--- Written instruction ---
Copy out the passage of the essay starting with "A little less" and going on through "from favorite studios.".

--- Source document ---
★ ★ ★ ★ ★ ★ ★

TIGHTENING THE BELT
I’ve got to be honest: when I quit my crappy job this past April and decided to live off of my 2024 tax refund until further notice, I was more than a little anxious. It’s not called “immiseration” for nothing, after all. But a couple of months down the line from that fateful decision, I can say with confidence that I made the right choice. For one thing, I think the extra mental bandwidth is reflected in higher-quality output for The Spieler and a concomitant improvement in our performance. More importantly, though, learning to eliminate all but the most necessary expenditures for the first time in my life has taught me a whole shitload about what really matters to my happiness and wellbeing.
I tell you all of this in order to morally balance the following statement: video games are expensive as hell, and I’m only just beginning to properly internalize that. I paid sixty bucks for Baldur’s Gate 3 less than two years ago, which felt relatively affordable at the time but which would now be an unthinkable extravagance on my budget. It doesn’t help that 2025 has been well above average for video games thus far, seeing the launch of at least a dozen commercial titles I’d love to play but that I can’t justify privileging over food. And now that global supply chains are little more than a fleeting memory of days long past, I don’t even want to think about my rapidly aging PC hardware. So until circumstances improve, the only thing to do is to keep nose to grindstone and repeat the mantra of the latter Millennials: “If I keep working hard, then surely I won’t be broke for much longer!” I’m sure it’ll come true any aeon now.
In the meantime, I’m keeping myself occupied by playing older games, reading, writing, and fantasizing about a games industry in which things were sort of okay. I’d like to share some musings on the latter with you this week.
A little less than two weeks ago, I chanced across an article on PC Gamer about the $80 retail price of upcoming RPG The Outer Worlds 2. Much hay has been made about the AAA games industry’s relentless quest this year to drive up the price of new games, and it was sobering to hear that the artists responsible for producing TOW2 had no say in how their work would be distributed. But for me, the article’s most provocative statement came as part of a personal aside on the author’s part:
For me, personally, the "normal" price of a game is $20-$30 at this point, and $40 is a stretch. The only ones I'd be willing to shell out $60 or more on would be hotly-anticipated releases from favorite studios.

★ ★ ★ ★ ★ ★ ★

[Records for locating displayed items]
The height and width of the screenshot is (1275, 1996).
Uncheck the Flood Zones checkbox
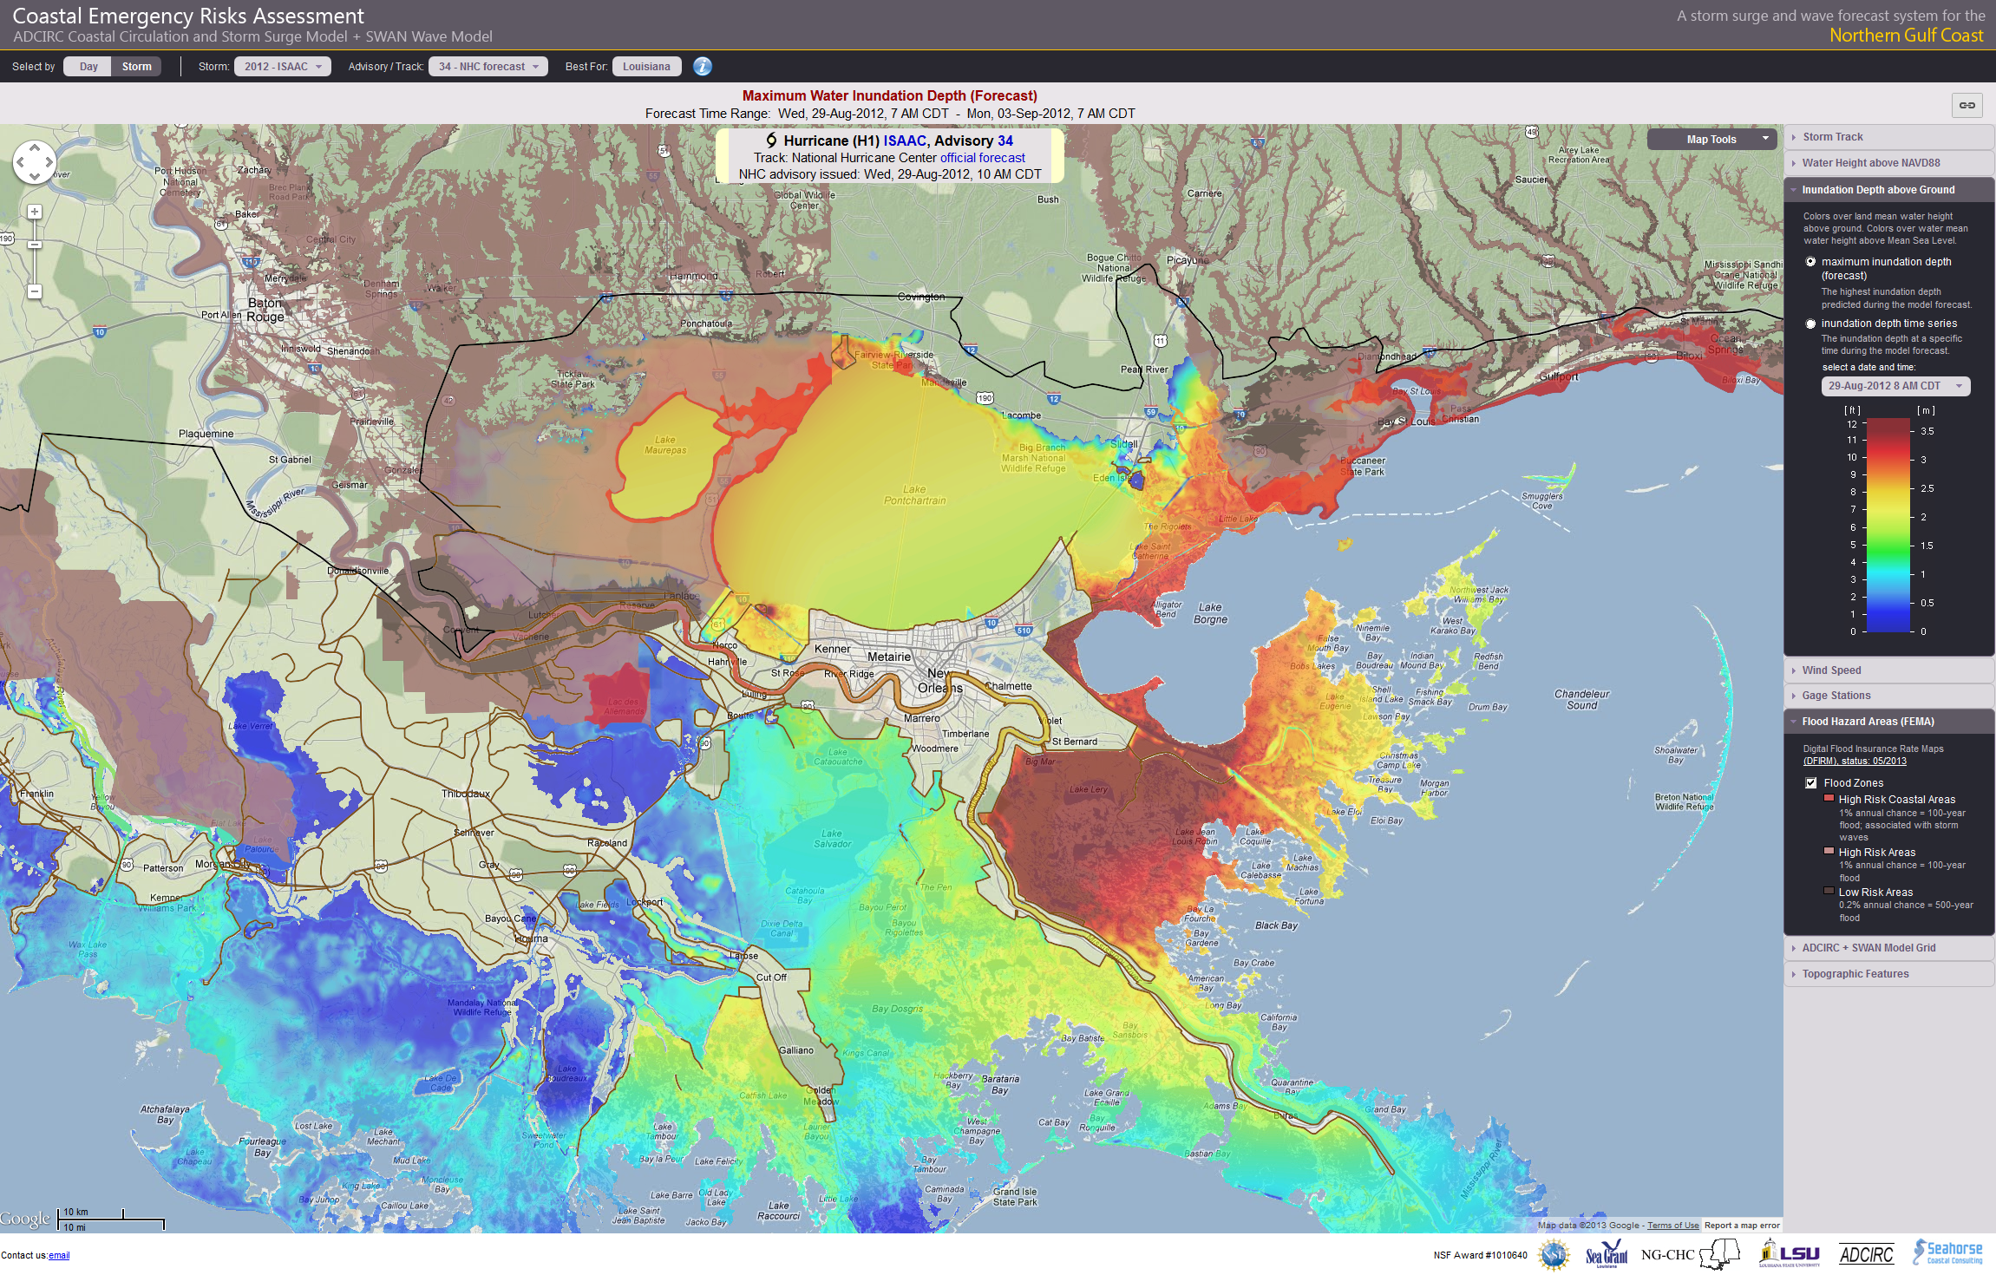1811,782
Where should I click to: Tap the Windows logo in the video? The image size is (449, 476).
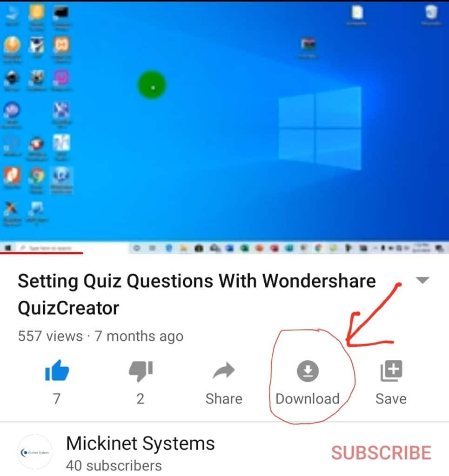320,128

★ ★ ★ ★ ★ ★ ★

--- Task response ---
A little less than two weeks ago, I chanced across an article on PC Gamer about the $80 retail price of upcoming RPG The Outer Worlds 2. Much hay has been made about the AAA games industry’s relentless quest this year to drive up the price of new games, and it was sobering to hear that the artists responsible for producing TOW2 had no say in how their work would be distributed. But for me, the article’s most provocative statement came as part of a personal aside on the author’s part:
For me, personally, the "normal" price of a game is $20-$30 at this point, and $40 is a stretch. The only ones I'd be willing to shell out $60 or more on would be hotly-anticipated releases from favorite studios.